VHOST: CentOS Linux release 7.4.1708 (Core)

virsh version Compiled against library: libvirt 2.5.0 Using library: libvirt 2.5.0 Using API: QEMU 2.5.0 Running hypervisor: QEMU 2.8.0

valenbb commented 6 years ago

Just adding to the above subject. My group is encountering the same issue on AWS for a swarm cluster with nodes split amongst 2 AZs:

If we removed one AZ from the cluster, communication to the services work as expected. Our current workaround is to use one subnet.

Docker-ce v18.03 Security Group has rule opened for TCP/UDP with port range 1024-65535 inbound and All Traffic allowed for egress. Same rule also exists in NACL controlling these subnets.

fcrisciani commented 6 years ago

@valenbb can you describe better the AWS configuration that you are using? I would suggest to check if you actually have connectivity across AZs. In theory with overlay also having 2 subnets would not be a problem as long as there is connectivity across.

ndanyluk commented 5 years ago

Want to add that I'm experiencing this as well. Running a swarm consisting of 5 nodes across 2 subnets:

The Raspberry Pi 3B+ nodes and Beaglebone Black node are all on the same subnet and all is working fine. The Pi Zero nodes are each on their own subnet.

Since I don't have an ethernet adapter for the Pi Zeros, they are each plugged into one of the Pi 3B+ nodes and configured as a USB Ethernet Gadgets.

I have full internet on all nodes and nslookup run from any container can see all of the others on the same network. No containers on the Pi 3B+ nodes or Beaglebone node can connect to the Pi Zero containers otherwise. The Pi Zero containers are unable to ping any of the other containers as well.

Is there any way to check if the Docker daemon is routing packets properly?

abellion commented 5 years ago

Same issue here ! Running on docker 18.09. Do you have any news ?

belfo commented 5 years ago

I have the same using docker 19.03. Really looking for a solution

abellion commented 5 years ago

@belfo if it can help, for me it finally wasn't related to subnet, see this answer : https://serverfault.com/a/986275

belfo commented 5 years ago

i don't have nat. it's all internal network. just different subnet as located on differents sites.

lddias commented 4 years ago

I had the same issue and it turned out to be that something (I'm guessing an external network component maybe NIC or switch or router) was filtering out certain VXLAN traffic on 4789.
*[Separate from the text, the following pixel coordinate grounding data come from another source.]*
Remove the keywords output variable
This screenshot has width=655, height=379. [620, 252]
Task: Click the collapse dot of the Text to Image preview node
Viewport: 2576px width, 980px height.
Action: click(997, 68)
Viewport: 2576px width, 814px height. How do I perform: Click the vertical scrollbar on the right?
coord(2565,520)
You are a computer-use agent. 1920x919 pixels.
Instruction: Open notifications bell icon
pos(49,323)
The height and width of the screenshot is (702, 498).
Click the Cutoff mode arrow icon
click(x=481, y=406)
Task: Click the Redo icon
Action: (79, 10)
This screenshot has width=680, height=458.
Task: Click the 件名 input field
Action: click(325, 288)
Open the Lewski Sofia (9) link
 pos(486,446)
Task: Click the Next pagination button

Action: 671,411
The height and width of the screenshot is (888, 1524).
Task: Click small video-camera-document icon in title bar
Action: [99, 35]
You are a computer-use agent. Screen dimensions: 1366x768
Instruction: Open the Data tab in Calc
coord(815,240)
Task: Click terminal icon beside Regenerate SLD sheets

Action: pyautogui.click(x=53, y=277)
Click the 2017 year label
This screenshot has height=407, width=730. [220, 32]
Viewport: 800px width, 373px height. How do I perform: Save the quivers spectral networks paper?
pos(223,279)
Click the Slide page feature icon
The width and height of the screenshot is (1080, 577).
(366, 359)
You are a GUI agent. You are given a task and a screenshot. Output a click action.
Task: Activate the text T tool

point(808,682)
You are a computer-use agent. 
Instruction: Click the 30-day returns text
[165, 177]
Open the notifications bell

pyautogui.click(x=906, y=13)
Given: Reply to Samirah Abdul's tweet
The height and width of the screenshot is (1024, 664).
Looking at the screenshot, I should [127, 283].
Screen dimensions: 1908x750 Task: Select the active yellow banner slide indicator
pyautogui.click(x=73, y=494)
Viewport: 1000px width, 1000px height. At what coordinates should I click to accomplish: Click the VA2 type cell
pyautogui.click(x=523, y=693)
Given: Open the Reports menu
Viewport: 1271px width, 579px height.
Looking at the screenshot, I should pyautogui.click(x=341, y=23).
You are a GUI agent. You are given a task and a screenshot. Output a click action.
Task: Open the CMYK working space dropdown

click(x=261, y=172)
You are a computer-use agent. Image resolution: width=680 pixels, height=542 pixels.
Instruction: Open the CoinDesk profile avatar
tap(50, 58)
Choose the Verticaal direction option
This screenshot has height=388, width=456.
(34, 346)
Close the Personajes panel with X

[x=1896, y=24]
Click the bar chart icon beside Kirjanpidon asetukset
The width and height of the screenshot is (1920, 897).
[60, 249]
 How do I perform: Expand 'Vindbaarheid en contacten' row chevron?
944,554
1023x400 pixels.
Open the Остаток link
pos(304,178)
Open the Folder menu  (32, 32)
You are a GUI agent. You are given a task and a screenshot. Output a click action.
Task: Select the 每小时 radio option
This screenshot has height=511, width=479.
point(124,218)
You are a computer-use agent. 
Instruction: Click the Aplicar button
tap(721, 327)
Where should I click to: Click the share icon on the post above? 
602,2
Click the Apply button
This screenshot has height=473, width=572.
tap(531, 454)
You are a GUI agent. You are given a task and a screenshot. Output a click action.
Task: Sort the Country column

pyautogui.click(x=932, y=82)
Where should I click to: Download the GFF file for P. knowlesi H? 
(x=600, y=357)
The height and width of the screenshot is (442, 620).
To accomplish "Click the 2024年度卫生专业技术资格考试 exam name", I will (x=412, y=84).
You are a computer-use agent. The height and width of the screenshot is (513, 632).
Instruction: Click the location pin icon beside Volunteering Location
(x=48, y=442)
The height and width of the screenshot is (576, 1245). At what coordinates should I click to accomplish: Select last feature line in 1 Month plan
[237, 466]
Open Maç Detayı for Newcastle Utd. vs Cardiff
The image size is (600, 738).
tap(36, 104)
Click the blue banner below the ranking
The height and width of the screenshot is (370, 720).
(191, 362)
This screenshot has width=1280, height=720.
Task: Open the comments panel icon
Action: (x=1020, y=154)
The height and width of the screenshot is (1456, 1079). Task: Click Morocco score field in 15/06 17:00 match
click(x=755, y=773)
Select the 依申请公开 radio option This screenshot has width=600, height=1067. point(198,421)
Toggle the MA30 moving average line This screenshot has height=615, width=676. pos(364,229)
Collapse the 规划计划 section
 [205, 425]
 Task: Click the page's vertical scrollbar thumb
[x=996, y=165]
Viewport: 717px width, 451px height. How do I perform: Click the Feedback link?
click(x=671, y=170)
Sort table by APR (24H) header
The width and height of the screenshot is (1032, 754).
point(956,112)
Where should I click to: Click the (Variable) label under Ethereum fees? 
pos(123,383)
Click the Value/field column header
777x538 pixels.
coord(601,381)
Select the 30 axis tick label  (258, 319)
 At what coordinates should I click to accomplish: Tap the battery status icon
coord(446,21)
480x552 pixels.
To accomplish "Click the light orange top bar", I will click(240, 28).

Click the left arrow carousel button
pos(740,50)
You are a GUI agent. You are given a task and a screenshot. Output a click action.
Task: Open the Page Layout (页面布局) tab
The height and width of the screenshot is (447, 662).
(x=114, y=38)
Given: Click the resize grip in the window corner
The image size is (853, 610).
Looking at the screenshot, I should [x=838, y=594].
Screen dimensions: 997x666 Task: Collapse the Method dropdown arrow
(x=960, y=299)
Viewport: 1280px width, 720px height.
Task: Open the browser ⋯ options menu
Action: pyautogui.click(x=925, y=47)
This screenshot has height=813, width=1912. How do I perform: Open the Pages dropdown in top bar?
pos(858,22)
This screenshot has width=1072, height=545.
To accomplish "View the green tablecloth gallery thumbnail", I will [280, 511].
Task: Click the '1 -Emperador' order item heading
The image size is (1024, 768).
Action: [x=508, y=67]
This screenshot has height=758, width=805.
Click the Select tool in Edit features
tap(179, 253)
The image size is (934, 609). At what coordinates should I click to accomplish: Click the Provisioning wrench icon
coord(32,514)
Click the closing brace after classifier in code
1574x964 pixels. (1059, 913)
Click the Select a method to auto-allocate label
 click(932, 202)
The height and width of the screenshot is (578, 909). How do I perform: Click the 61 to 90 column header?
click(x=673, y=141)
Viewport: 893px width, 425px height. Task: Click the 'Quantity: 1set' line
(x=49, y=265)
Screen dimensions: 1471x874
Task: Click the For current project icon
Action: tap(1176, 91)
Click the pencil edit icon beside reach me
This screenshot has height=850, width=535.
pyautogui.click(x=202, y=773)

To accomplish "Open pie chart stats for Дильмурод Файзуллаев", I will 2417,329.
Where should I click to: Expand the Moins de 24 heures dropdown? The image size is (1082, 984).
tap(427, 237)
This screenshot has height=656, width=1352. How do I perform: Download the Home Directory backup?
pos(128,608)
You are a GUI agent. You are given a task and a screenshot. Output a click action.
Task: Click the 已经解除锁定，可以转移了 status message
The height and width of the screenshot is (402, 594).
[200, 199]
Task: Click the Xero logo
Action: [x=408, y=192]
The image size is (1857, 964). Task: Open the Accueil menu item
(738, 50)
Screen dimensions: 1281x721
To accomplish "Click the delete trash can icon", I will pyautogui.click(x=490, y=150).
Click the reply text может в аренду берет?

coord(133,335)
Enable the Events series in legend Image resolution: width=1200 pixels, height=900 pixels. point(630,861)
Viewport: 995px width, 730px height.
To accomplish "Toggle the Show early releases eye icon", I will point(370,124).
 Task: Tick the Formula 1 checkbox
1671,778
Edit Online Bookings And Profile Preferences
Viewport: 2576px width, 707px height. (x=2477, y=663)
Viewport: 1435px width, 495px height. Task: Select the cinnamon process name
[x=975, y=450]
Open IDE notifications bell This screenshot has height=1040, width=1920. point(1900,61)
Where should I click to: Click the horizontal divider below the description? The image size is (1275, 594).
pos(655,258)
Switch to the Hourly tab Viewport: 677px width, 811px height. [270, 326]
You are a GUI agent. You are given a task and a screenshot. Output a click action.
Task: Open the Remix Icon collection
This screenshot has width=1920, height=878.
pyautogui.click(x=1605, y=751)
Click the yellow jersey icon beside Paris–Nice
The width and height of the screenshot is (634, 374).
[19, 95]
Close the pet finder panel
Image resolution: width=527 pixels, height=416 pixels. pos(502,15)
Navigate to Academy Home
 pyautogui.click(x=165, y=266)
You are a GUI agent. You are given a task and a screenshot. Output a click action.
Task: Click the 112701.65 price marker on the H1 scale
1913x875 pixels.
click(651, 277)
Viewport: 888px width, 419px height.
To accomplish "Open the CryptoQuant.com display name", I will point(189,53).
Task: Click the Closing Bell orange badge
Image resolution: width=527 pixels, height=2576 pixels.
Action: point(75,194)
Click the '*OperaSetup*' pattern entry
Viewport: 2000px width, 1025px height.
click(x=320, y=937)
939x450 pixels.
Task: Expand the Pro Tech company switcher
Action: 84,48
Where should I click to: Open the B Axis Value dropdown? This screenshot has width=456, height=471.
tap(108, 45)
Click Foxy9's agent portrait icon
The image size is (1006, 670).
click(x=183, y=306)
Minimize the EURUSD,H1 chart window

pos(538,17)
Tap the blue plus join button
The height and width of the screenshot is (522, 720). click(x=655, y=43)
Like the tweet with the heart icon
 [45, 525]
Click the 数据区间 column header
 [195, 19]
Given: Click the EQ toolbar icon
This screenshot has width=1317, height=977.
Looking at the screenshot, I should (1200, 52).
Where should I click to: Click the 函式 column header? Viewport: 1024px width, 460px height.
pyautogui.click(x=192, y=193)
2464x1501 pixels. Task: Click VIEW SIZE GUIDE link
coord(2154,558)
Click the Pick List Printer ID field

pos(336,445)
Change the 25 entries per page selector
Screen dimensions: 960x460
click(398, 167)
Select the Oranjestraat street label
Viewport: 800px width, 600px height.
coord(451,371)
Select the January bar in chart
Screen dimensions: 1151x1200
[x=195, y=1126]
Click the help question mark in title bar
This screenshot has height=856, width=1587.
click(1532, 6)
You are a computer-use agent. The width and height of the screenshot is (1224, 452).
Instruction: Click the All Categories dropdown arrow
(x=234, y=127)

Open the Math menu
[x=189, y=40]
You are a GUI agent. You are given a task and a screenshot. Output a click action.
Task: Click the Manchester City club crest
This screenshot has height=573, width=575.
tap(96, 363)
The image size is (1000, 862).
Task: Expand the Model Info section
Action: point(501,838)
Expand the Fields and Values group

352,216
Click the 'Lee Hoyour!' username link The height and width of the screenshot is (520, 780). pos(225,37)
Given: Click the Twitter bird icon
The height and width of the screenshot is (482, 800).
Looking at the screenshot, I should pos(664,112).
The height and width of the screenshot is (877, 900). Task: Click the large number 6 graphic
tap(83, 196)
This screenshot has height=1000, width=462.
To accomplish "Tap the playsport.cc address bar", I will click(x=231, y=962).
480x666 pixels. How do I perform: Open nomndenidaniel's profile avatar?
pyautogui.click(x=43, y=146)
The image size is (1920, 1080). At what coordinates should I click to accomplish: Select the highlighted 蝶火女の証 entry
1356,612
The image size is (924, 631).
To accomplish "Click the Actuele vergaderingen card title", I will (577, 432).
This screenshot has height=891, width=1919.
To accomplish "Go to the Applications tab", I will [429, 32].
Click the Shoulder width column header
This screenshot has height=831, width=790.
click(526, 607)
You can confirm by running a background tcpdump for udp port 4789 on the host where you run the service (eg. curl) that never hears back from the swarm service on the host in the different subnet (eg. nginx). You will see that tcpdump captures some traffic when you curl the nginx service in the same subnet, but captures nothing when you curl the nginx service in the different subnet. If you are using a single nginx service with replicas that you know are distributed to hosts in the different subnets, just curl multiple times.

My guess is that whatever is filtering the traffic does so if the traffic doesn't originate from the destined subnet? Just a guess though.

To workaround it, create a new swarm and specify a different port for VXLAN traffic (I picked 4790 and it finally worked): swarm init --data-path-addr 4790. Use netcat to verify that hosts from different subnets can udp to each other on the new port you pick: nc -ul 4790 and nc -u <host> 4790.